Although it is considered as one species, every population is reproductively distinct and, therefore, genetically unique. The Pacific Leatherbacks are the ones most at risk, with both Eastern and Western populations endangered. Key nesting habitats in the Eastern Pacific are located in Mexico and Costa Rica, with some isolated nesting in Nicaragua and Panama. There has been a decline greater than 90% in the female nesting population over the last few decades because of marine pollution, light pollution, and other factors involving human activity.
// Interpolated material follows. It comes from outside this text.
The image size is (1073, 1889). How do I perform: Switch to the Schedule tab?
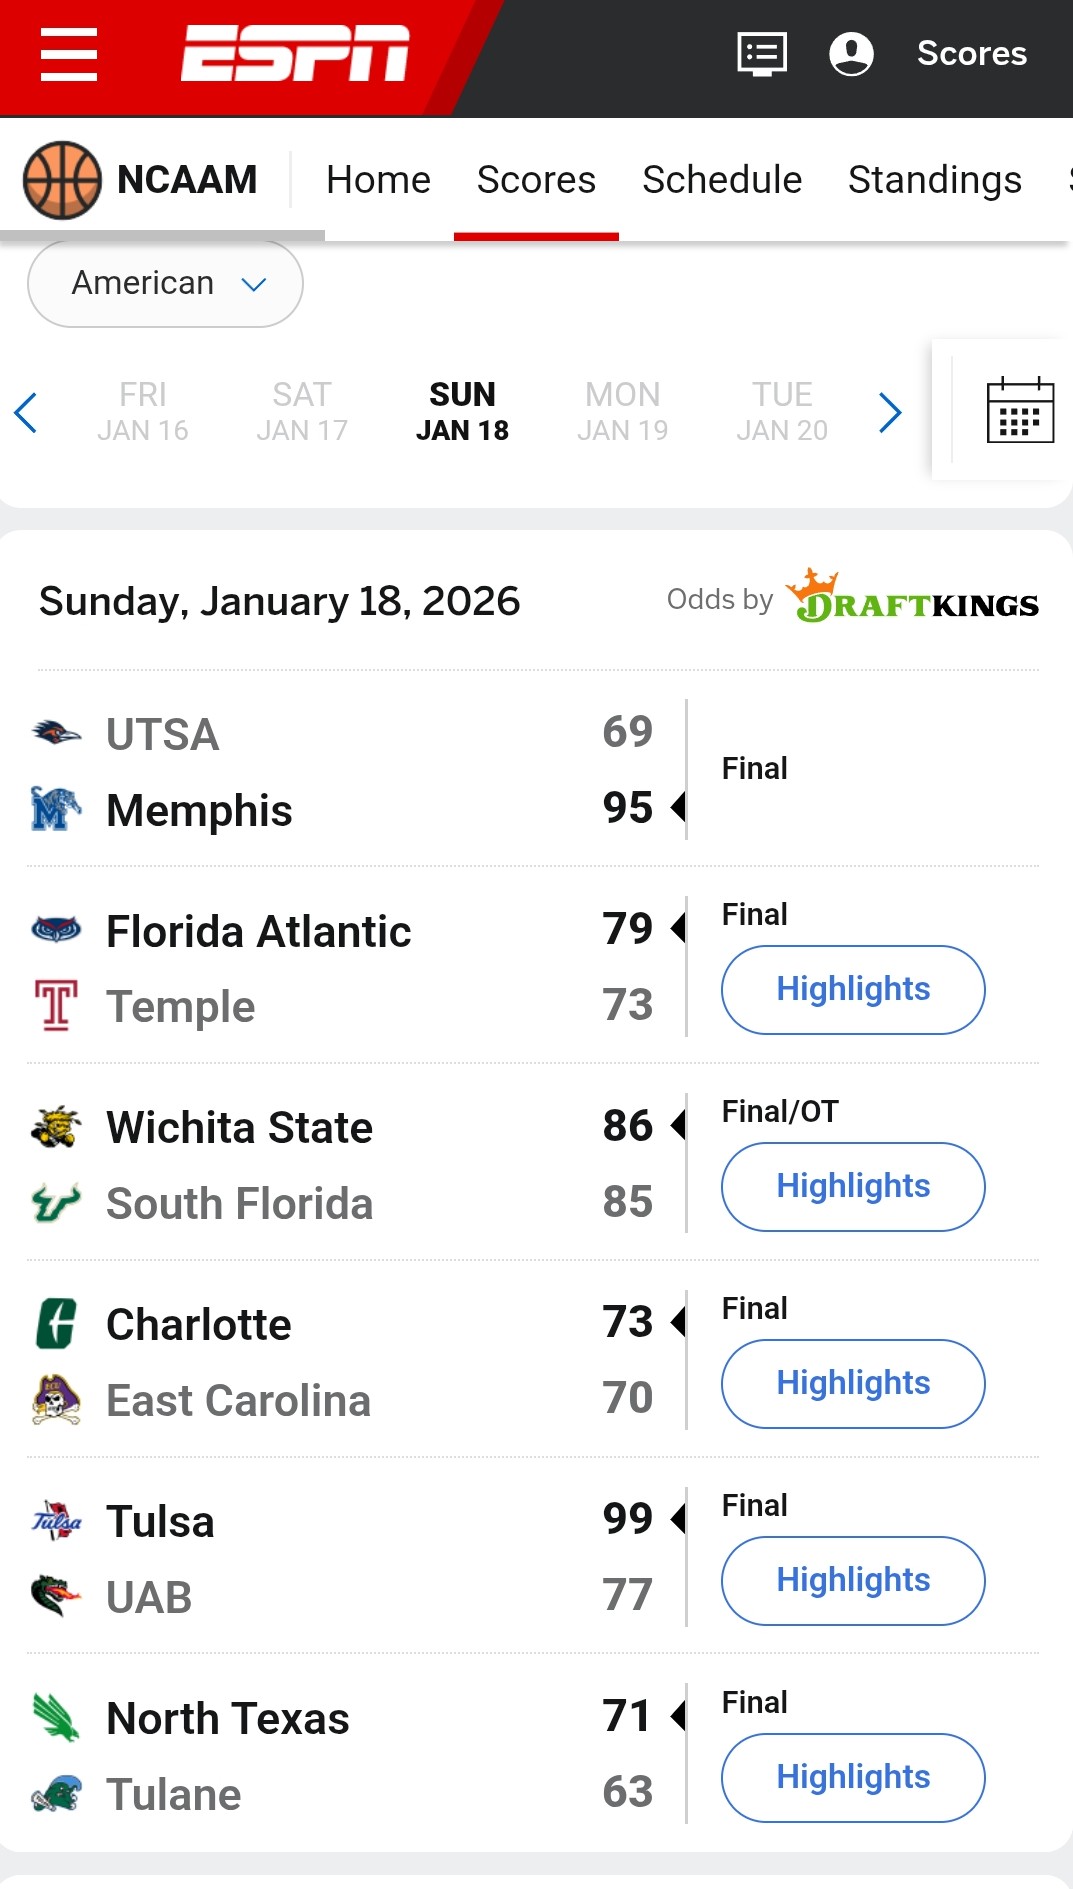pos(721,180)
Alison Gunn, program manager for the Americas and the Caribbean at FFI, says that this population is unique to the East Pacific and cannot be replaced genetically. She also stated that we need to increase the collaboration that is already happening to make sure this population is not lost.
However, we have good chances to increase and stabilize the population if we accomplish 2 things:
- Avoid the deaths of 200-260 Leatherback turtles from entanglement every year.
- Increase the hatchling production by 7000-8000 by increasing hatchling protection and improved incubator conditions.